La boucle administrative peut soit être proposée par l’Auditeur, soit par le Conseil d’État. Toutefois, rien n’interdit à la partie adverse de la solliciter dans un de ses écrits de procédure. Lorsque le rapport de l’Auditeur propose de lancer la boucle, il est notifié à la partie adverse et le cas échéant à la partie intervenante qui dispose de 15 jours pour déposer un dernier mémoire. Celui-ci est notifié à la partie requérante qui dispose à son tour de 15 jours pour déposer un dernier mémoire.

Lorsque le Conseil d’État suggère d’initiative l’application de la boucle, chaque partie dispose d’un délai de 15 jours à partir de la notification de l’arrêt interlocutoire pour communiquer leur point de vue sur l'application de celle-ci. 

L'arrêt interlocutoire fixe les modalités de la correction ainsi que le délai dans lequel elle doit intervenir.

La boucle administrative n’est applicable qu’en cas de recours en annulation. En effet, le caractère provisoire du recours en suspension est incompatible avec ce mécanisme. La partie adverse peut néanmoins suggérer l’application de la boucle dans ses écrits.

Les conditions d’application de la boucle administrative sont les suivantes :

  1. le vice doit être susceptible d’être corrigé dans un délai de 3 mois ou dans un délai raisonnable ;
  2. le pouvoir de décision de la partie adverse doit être suffisant pour corriger le vice ;
  3. la correction du vice doit mettre définitivement fin au litige ;
  4. la partie adverse ne doit pas refuser expressément la procédure ;
  5. les parties doivent pouvoir faire leurs observations sur l’application de la boucle ;
  6. la correction de ces vices ne peut avoir une incidence sur le contenu de l'acte ou du règlement.

Par exemple, le mécanisme de la boucle administrative permettra à la partie adverse de corriger un problème de motivation par référence.

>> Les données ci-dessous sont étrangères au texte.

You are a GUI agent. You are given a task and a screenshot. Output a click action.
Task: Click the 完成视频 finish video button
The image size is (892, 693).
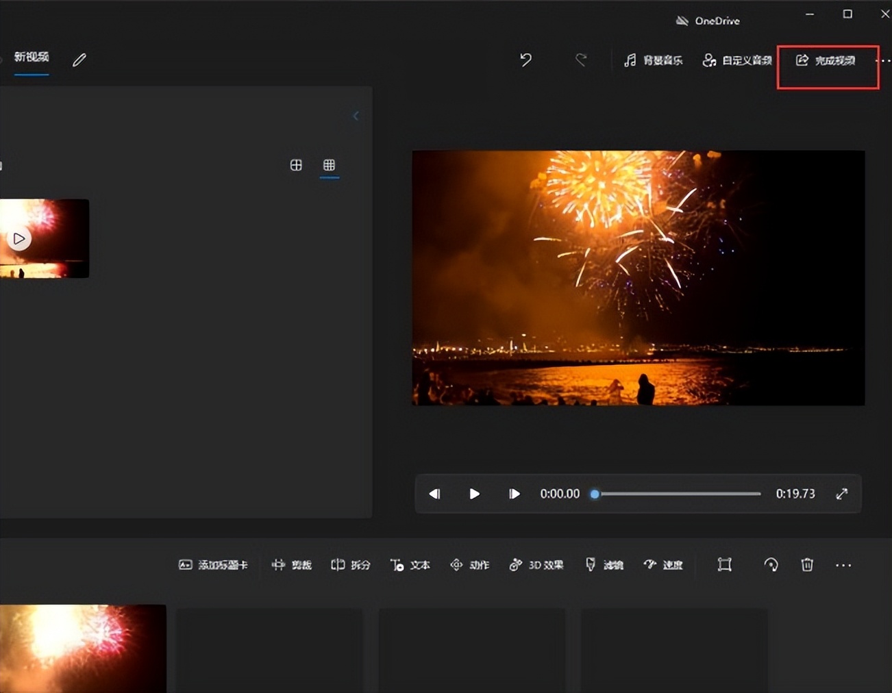point(826,60)
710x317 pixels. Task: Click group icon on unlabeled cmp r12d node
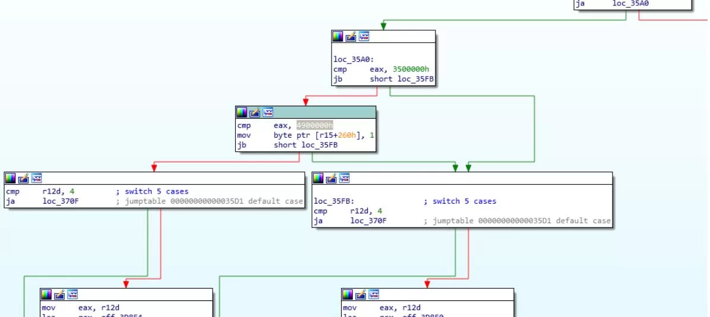pyautogui.click(x=36, y=178)
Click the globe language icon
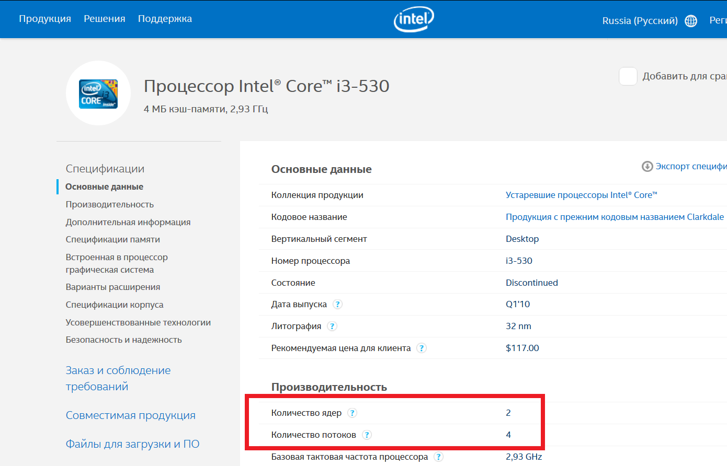This screenshot has height=466, width=727. click(691, 21)
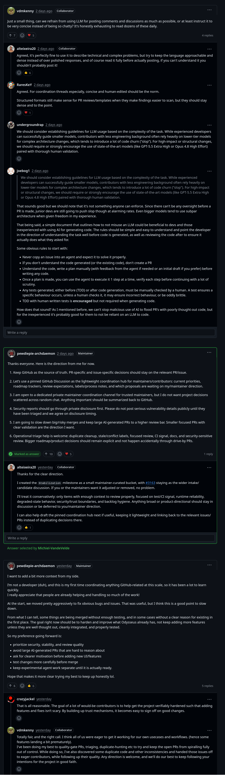Add emoji reaction to undergroundrap's reply
The width and height of the screenshot is (225, 775).
click(19, 159)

La partie adverse aura l’opportunité de refaire l’acte en faisant en sorte que la motivation de référence soit portée à la connaissance de la partie requérante. Une motivation formelle inexistante pourrait également être rectifiée en permettant de formuler dans l’acte les motifs qui se trouvent énoncés dans le dossier administratif. La signature d’un acte qui ferait défaut en est un autre exemple.

Dès que la partie adverse a exécuté l'arrêt interlocutoire, elle en informe immédiatement le Conseil d'État par écrit et précise la manière dont le vice a été corrigé. Les autres parties peuvent, dans un délai de quinze jours, faire valoir leurs observations sur ce point.

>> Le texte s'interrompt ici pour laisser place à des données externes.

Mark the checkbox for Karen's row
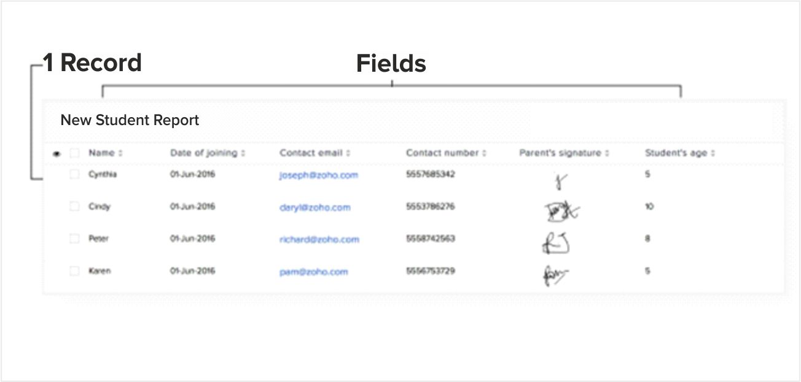Screen dimensions: 801x382 pyautogui.click(x=74, y=270)
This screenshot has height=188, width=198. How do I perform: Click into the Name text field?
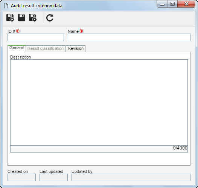point(129,37)
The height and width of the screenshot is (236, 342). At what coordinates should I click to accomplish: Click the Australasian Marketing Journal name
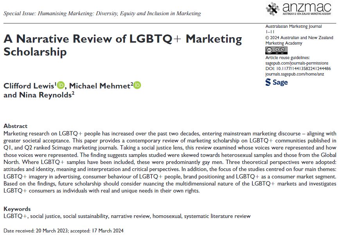[x=293, y=27]
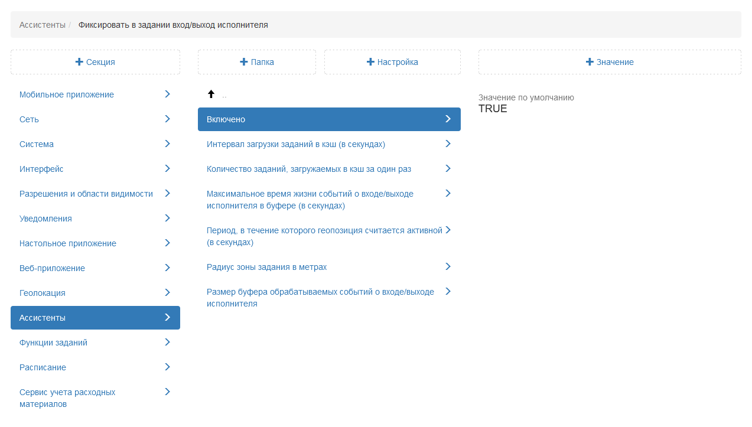Image resolution: width=752 pixels, height=427 pixels.
Task: Add a new Значение
Action: tap(610, 62)
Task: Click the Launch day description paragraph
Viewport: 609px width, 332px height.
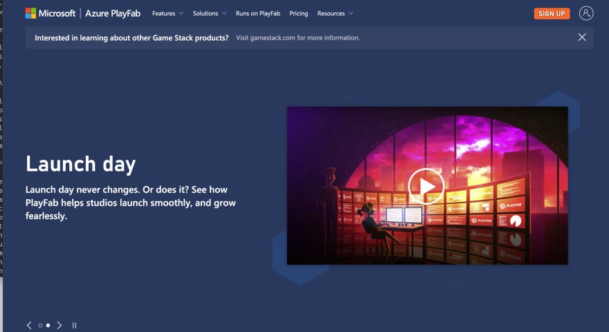Action: coord(130,203)
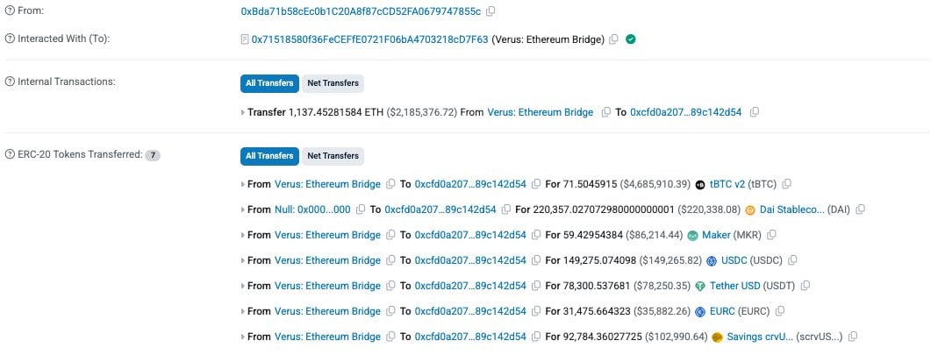
Task: Open the help icon beside ERC-20 Tokens Transferred
Action: (x=10, y=155)
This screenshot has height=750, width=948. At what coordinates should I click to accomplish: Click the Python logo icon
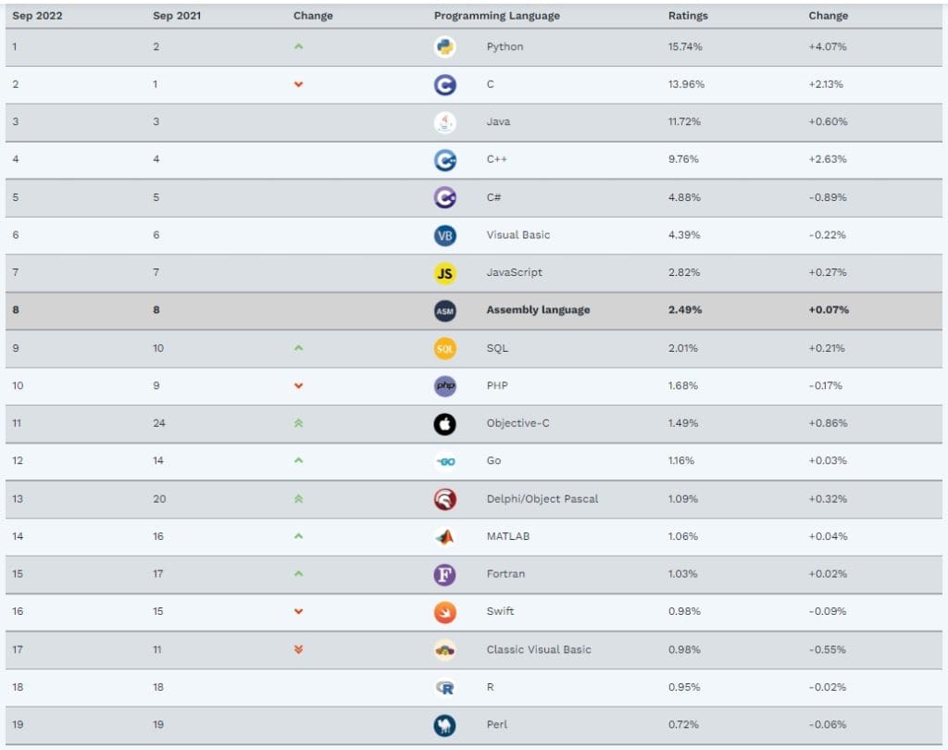point(445,47)
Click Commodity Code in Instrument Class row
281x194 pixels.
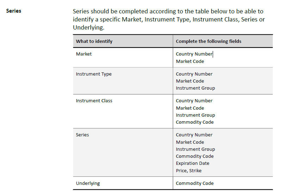tap(195, 122)
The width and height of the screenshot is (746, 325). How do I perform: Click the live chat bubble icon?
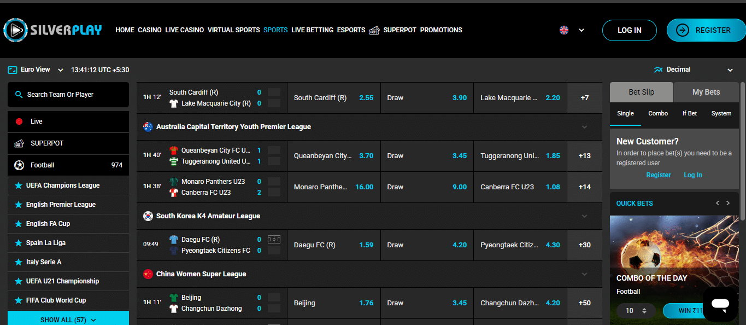720,304
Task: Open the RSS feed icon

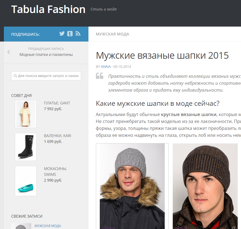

Si le vice a été complètement corrigé, la boucle administrative opère avec effets rétroactifs et le recours est rejeté.

Si la section du contentieux administratif constate que le vice n'a pas été complètement corrigé ou que la correction est entachée de nouveaux vices, l'acte ou le règlement corrigé, ou, le cas échéant, le nouvel acte ou le nouveau règlement, est annulé.

La loi du 20 janvier 2014 est entrée en vigueur le 1er mars 2014.

Source:

Loi du 20 janvier 2014 portant réforme de la compétence, de la procédure et de l’organisation du Conseil d’État, M.B., 3 février 2014 (art. 10 et 13), 

Arrêté royal du 28 janvier 2014 modifiant divers arrêtés relatifs à la procédure devant la section du contentieux administratif du Conseil d'État, M.B., 3 février 2014 (art. 8 et 37),

Lois coordonnées sur le Conseil d’État (art. 30 et 38),

Arrêté du Régent du 23 août 1948 déterminant la procédure devant la section du contentieux administratif du Conseil d'État, art. 65/1,

Arrêté royal du 5 décembre 1991 déterminant la procédure devant la section du contentieux administratif du Conseil d'État en matière d'astreinte, art. 13.